* **What the task requires**: Locate every line in the records below that contains the word "accomplish", and copy each one.

* **Stored dataset items**:
------------------------------------
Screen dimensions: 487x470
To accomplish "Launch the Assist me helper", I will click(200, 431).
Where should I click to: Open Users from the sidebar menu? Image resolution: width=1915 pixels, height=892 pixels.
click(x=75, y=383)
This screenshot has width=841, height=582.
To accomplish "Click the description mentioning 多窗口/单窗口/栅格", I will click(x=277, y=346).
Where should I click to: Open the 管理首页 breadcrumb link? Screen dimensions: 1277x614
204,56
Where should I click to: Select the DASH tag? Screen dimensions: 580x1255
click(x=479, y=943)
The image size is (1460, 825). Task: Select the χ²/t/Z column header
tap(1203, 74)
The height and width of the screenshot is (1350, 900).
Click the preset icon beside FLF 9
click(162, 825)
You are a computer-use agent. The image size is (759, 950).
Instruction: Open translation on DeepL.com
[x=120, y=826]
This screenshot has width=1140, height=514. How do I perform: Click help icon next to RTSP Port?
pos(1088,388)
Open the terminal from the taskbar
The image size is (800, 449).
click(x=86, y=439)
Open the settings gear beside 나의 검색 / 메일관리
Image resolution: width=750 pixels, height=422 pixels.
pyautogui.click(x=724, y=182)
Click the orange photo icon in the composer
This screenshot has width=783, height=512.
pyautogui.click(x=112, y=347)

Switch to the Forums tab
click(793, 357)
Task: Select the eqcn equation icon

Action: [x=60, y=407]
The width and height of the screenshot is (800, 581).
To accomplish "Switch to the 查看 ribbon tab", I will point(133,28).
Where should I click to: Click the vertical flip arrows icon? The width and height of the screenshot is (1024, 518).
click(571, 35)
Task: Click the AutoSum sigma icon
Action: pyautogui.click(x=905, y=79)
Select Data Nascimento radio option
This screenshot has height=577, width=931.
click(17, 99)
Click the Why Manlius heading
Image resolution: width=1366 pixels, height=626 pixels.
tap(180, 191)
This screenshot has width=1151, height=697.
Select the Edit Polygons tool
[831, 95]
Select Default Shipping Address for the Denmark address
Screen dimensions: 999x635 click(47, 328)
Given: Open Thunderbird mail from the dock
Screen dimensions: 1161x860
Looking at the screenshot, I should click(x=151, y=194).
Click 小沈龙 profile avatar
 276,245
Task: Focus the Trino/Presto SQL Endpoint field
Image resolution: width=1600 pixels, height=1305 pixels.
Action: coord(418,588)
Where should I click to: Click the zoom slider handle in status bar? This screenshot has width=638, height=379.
------------------------------------
* **Output for this exercise**:
To accomplish "Launch the Assist me helper", I will click(200, 431).
To accomplish "Click the description mentioning 多窗口/单窗口/栅格", I will click(x=277, y=346).
To accomplish "Switch to the 查看 ribbon tab", I will point(133,28).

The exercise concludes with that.